At a royal ball where Cath is expected to receive the King’s marriage proposal, she meets handsome and mysterious Jest. For the first time, she feels the pull of true attraction. At the risk of offending the King and infuriating her parents, she and Jest enter into a secret courtship.
Cath is determined to choose her own destiny. But in a land thriving with magic, madness, and monsters, fate has other plans.
Warning: unpopular opinion alert.
I really wanted to love this book. I loved most of the entries in the Lunar Chronicles, and I still liked the ones I didn’t love. Unfortunately, I can’t say that I did.
The prose was gorgeous. Meyer remains fantastic at bringing locales, people, clothing, and food to life. The banter was often witty, the twists on ‘traditional’ Wonderland staples were fabulous, and there were definitely times when I flew through the pages.

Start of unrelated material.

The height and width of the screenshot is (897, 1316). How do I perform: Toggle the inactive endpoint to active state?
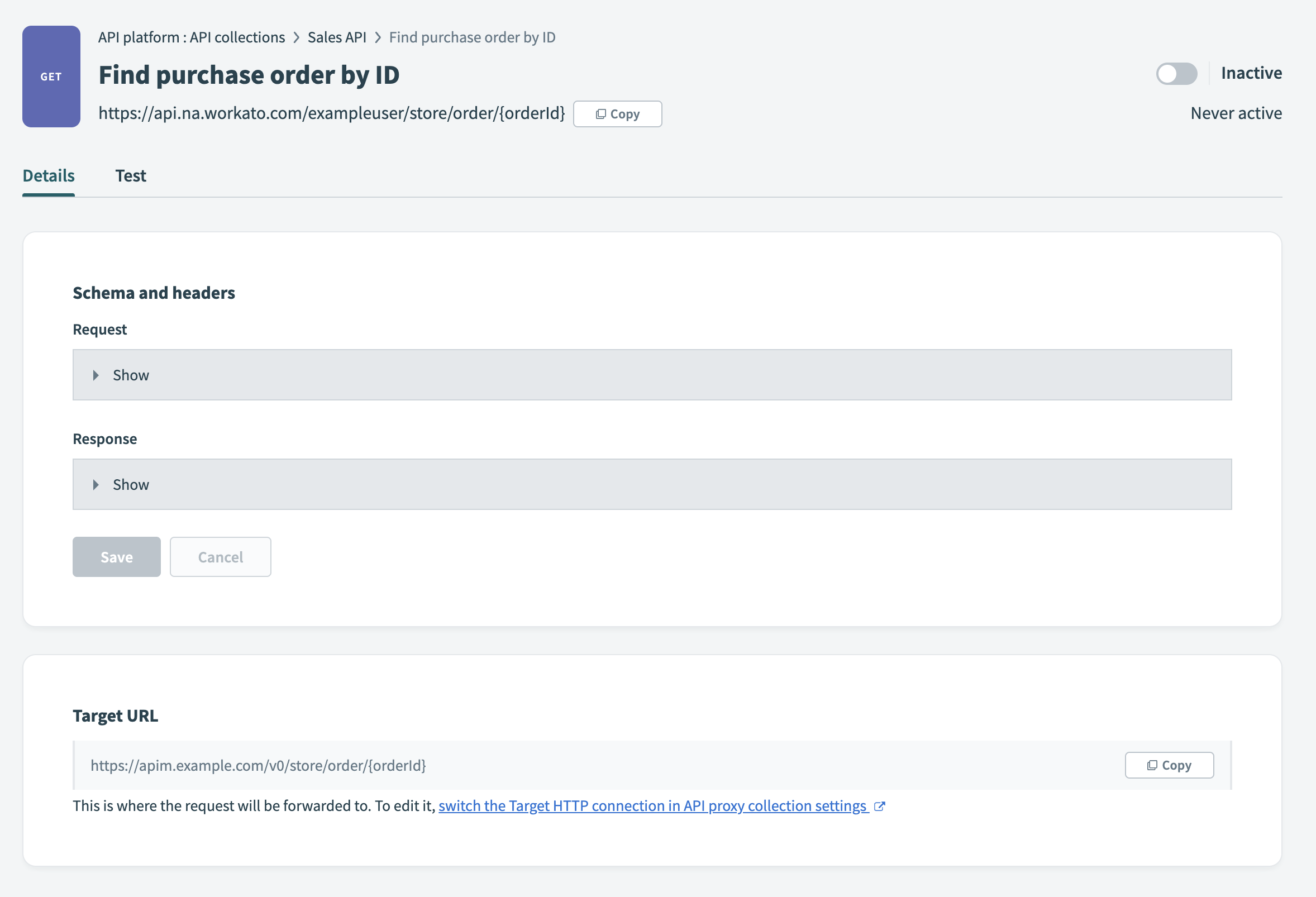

But then there were times when I had to force myself to read. Part of that was because, well, I knew how the book had to end, and I didn’t necessarily want to get to that. But a larger part of it was Cath (and, to a lesser extent, Jest).
I didn’t like her. I admired her dreams, but she was too weak-willed and spineless and indecisive. She forgot about other people when her own problems overwhelmed her, she couldn’t say what she really wanted, and I felt that rather than character growth, she simply descended deeper into a personality that was already there, inherited from her mother.
And then there’s Jest. There were moments when he was interesting, and moments when I didn’t get what Cath saw in him – and plenty of moments when I had to wonder what he saw in her. The reveal about his reasons for being in Wonderland helped some pieces fall into place, but not all of them.
Now, warning: THIS PARAGRAPH CONTAINS SPOILERS! READ AT YOUR OWN RISK, OR SKIP TO THE FOLLOWING PARAGRAPH! Okay, so. I don’t mind self-fulfilling prophecies when they’re done in ignorance. But when they’re done because of stupidity, it really grates on me, and that’s exactly what happened here! So frustrating! And, honestly, I wish that the two characters most to blame (aside from the sisters, of course, who are probably meant to be the Fates even if their names are ‘wrong’) would have accepted that it’s their fault, but they still seem determined to blame only each other.
In conclusion, I really struggled with this novel and with what to rate it. In the end, however, I’m going with 3.5 out of 5 stars. I did really like quite a few of the side characters, the prose was lovely, and I loved what Meyer did with Wonderland (and the Looking Glass world).
If you like Meyer’s prose and/or Wonderland ‘retellings’, you’ll probably find something you enjoy in Heartless.